In this old post detailing the intuition for the classification of conics based on the sign of the discriminant, the author has considered the coordinates $x$ and $y$ of the point on a conic to become very large as you zoom out on it, and used that idea in the initial simplification of the general conic equation. This is apparent when you consider, say, a hyperbola with the coordinate axes as its axes.

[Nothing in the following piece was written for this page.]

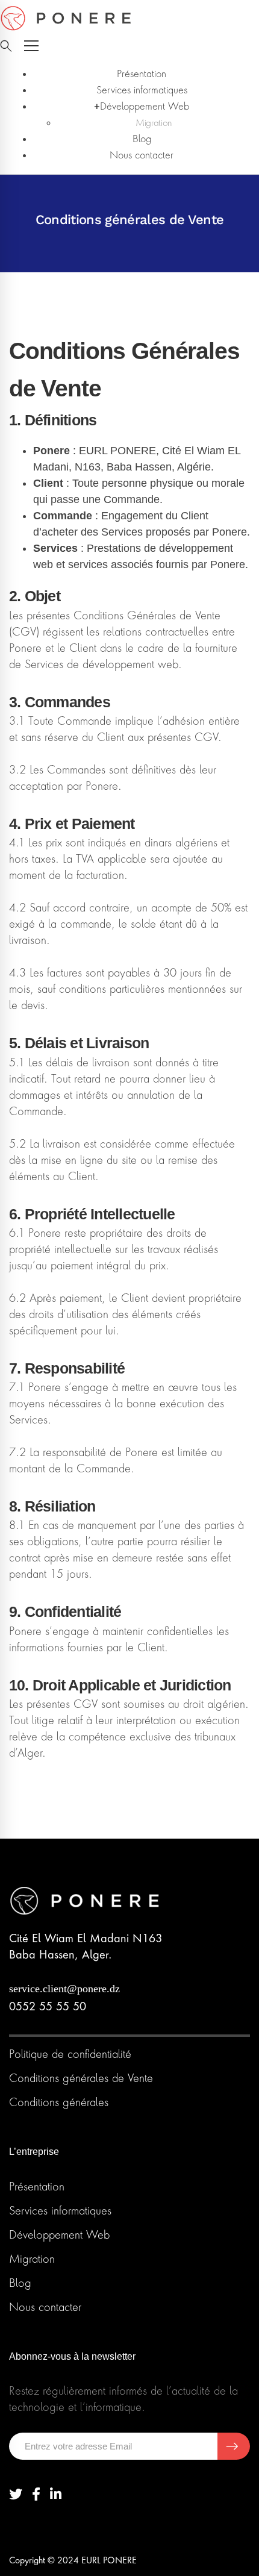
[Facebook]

However, this simplification seems to run into a problem when you consider a hyperbolas like $xy=c^2$ or even just a parabola of the form $y^2=4ax$. For the hyperbola case, when you zoom out, one coordinate dwindles into zero close to either axis while the other gets large as stated. For the parabola case, $y$ becomes negligible compared to $x$. Thus, the original treatment approximating the conic equation seems to fail here.
I managed to work things out for these specific cases; for $xy=c^2$, the coefficients $A$ and $B$ as in the original post would be zero anyway, and the sole real solution for $\frac{y}{x}$ results (zero, representing the $x$-axis). Similar justification can be provided for the parabola case I brought up.
But that could still be just coincidence; I can't seem to find a general justification of this intuitive proof for conics which pose similar problems as the above examples. For example, hyperbolas obtained by slightly tilting $xy=c^2$ pose the same problem; one variable does not become larger, but remains small compared to the other variable.
Can someone help prove how the original author's initial treatment of the general equation, with the coordinates growing large, still holds for such cases?
Apart from these two cases (and the parabola with the y axis as its principal axis), this problem actually never arises. No matter how small the slope of the asymptote (or principal axis, for parabolas) is, the coordinates of the points on it still go to infinity as we zoom out. This simplification is thus justified for all cases.
Update: as noted in the comments, it has to be proven that the parabola can be approximated as its axis far enough along the axis toward infinity. For this, it is sufficient to prove that the slope of the parabola approaches that of the axis at infinite distance along the axis.
Consider a general parabola with axis equation $a x+b y+c=0$ and tangent at vertex $b x-a y+c^{\prime}=0$, and latus rectum $4 \alpha$. So the equation of parabola will n be; $$ \frac{(a x+b y+c)^{2}}{\sqrt{a^{2}+b^{2}}}=4 \alpha\left(b x-a y+c^{\prime}\right)...(1) $$ On differentiating with respect to $x$, $$ \begin{aligned} & 2(a x+b y+c)(a+b m)=4 \alpha \sqrt{a^{2}+b^{2}}(b-a m) \\ \Rightarrow & m=\frac{2 \alpha b \sqrt{a^{2}+b^{2}}-a(a x+b y+c)}{b(a x+b y+c)+2 \alpha a \sqrt{a^{2}+b^{2}}} \end{aligned} .... (2)$$ Substituting $(ax+by+c)$ from $(1)$ in $(2)$, $$ \begin{aligned} m &= \frac{2 \alpha b \sqrt{a^{2}+b^{2}}+2 a \sqrt{\alpha \sqrt{a^{2}+b^{2}(b x-a y+c')}}} {\pm 2 b \sqrt{\alpha \sqrt{a^{2}+b^{2}}\left(b x-a y+c'\right)}+2 \alpha a \sqrt{a^{2}+b^{2}}} \end{aligned} $$ As we move an infinite distance along the axis, the distance of the point on the parabola from the tangent, i. e. , $\frac{b x-a y+c^{\prime}}{\sqrt{a^{2}+b^{2}}}$ and consequently, $b x-a y+c^{\prime}$ will go to infinity (since the equation of the tangent is selected so as to provide positive values for points on the parabola).
Considering $b x-a y+c^{\prime}=\Psi$, $m=\frac{\frac{2 \alpha b \sqrt{a^{2}+b^{2}}}{\sqrt{\psi}} \mp 2 a \sqrt{\alpha \sqrt{a^{2}+b^{2}}}} {\pm 2b \sqrt{\alpha \sqrt{a^{2}+b^{2}}}+\frac{2 \alpha a \sqrt{a^{2}+b^{2}}}{\sqrt{\psi}}}$ And as $\Psi \rightarrow \infty, m \rightarrow \frac{-a}{b}$, which is the slope of the axis of the parabola. Thus, the parabola can be assumed to taper off into a line as we move farther and farther along the axis, which, since it is of the same slope as its axis, seems to coincide with it on scaling it down.